- Using LLMs to avoid costly bisections in the LLVM Buildbot - Carlos Seo
- Optimizing generic code lowering to LLVM-IR through function equivalence coalescing - Alina Sbirlea
- Project Widen Your Char-izons: Adding wchar support to LLVM-libc - Uzair Nawaz, Sriya Pratipati
- Extending ThinLTO Support for AMDGPU - Shilei Tian
- TangoLLVM: An LLVM Backend for the Go compiler - Tianxiao Gu
Using LLMs to avoid costly bisections in the LLVM Buildbot - Carlos Seo
In this talk, we will cover the use of Large Language Models (LLMs) to facilitate finding regressions in the LLVM Buildbot and avoid costly bisection processes. This presentation will showcase the design of the solution Linaro has been using in the past 10 months to monitor the Arm buildbots, as well as highlight the lessons learned while using LLMs in CI.
Optimizing generic code lowering to LLVM-IR through function equivalence coalescing - Alina Sbirlea
This talk describes a solution for the problem of duplicate LLVM IR functions being emitted when lowering generic code such as C++ templates, and generics in Rust, Swift, or Carbon. The aim is to tackle the issue of code size and high compile-times, originally impacting C++ templates, for which a front end approach is expected to be more efficient than LLVM’s function merging pass. We present an algorithm for coalescing different front-end level functions into a single LLVM IR function when such functions are equivalent in LLVM IR. For this, we use LLVM types for building a canonical fingerprint for functions, even when such types are distinct in the language’s front end. We implement this proof of concept in Carbon’s front end during the lowering to LLVM-IR stage. The algorithm determines if two functions are equivalent by considering their SemIR (Carbon’s IR) representation and their lowered LLVM type information, handling recursion through strongly-connected components (SCCs) call graph analysis, and using two types of fingerprints in order to identify potential equivalences. We also discuss alternatives and future improvements.
Project Widen Your Char-izons: Adding wchar support to LLVM-libc - Uzair Nawaz, Sriya Pratipati
Project Widen Your Char-izons adds wide character functionality to LLVM-libc. This includes implementing parallels to standard string utilities (e.g., concatenation, length) and facilitating conversions between multibyte and wide characters, currently supporting UTF-8 and UTF-32 encodings. There were many interesting implementation details and design choices that had to be made when implementing these functions, such as “how do we handle someone partially converting a character” or “should we consider multiple wide character sizes” (we wanted the answer to be no). This talk aims to elaborate on the design decisions and challenges encountered during the implementation of these libc functions. It is primarily targeted at runtime developers interested in character encodings.

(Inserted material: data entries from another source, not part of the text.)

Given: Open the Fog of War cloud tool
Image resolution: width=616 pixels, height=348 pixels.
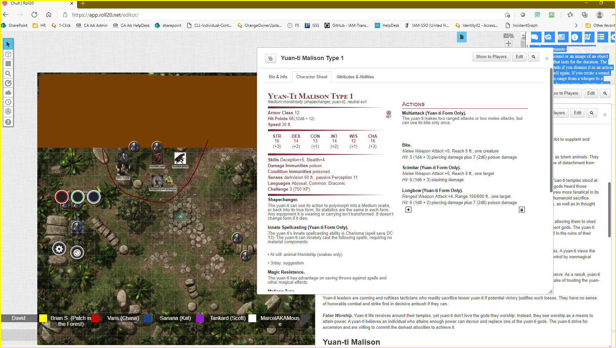Looking at the screenshot, I should (8, 93).
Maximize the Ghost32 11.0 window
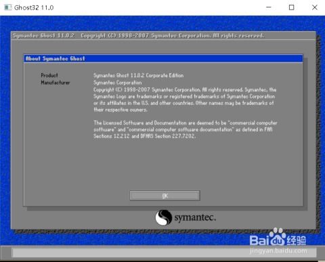The height and width of the screenshot is (262, 325). pos(291,7)
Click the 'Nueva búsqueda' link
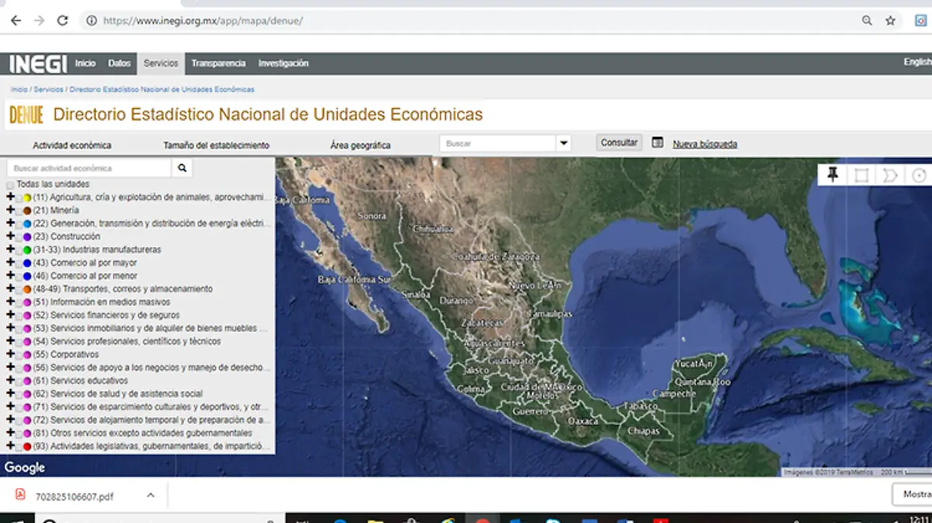The width and height of the screenshot is (932, 523). click(x=704, y=144)
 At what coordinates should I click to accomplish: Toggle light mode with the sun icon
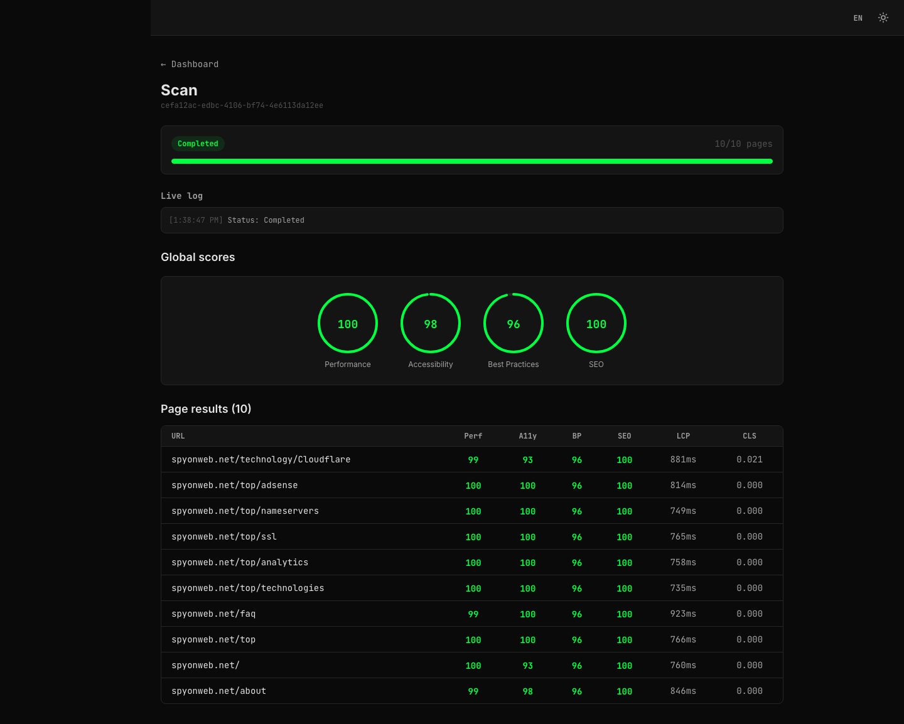pyautogui.click(x=883, y=18)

The content is moderately technical, focusing on our design rationale and the trade-offs involved in decisions that were not pursued. The ultimate goal is to explain the established framework and demonstrate its potential for future expansion to UTF-16.
Extending ThinLTO Support for AMDGPU - Shilei Tian
In this talk, we'll briefly introduce the ongoing effort to support ThinLTO for AMDGPU. We'll start by discussing the motivation for enabling ThinLTO and the current limitations in the AMDGPU ABI that prevent us from using it out of the box. By default, ThinLTO compiles modules from each translation unit in parallel, effectively following a split scheme based on translation units. To work around some of the limitations, we've made targeted modifications to the existing ThinLTO infrastructure. However, not all limitations can be addressed with workarounds. To properly support ThinLTO, we'll introduce a new split scheme that divides the program based on a graph constructed from the module summary. The remaining ThinLTO infrastructure will then compile the resulting splits in parallel, instead of compiling modules per translation unit as ThinLTO does by default. We also expect this new scheme to benefit other GPU targets that don’t share the same ABI constraints as AMDGPU.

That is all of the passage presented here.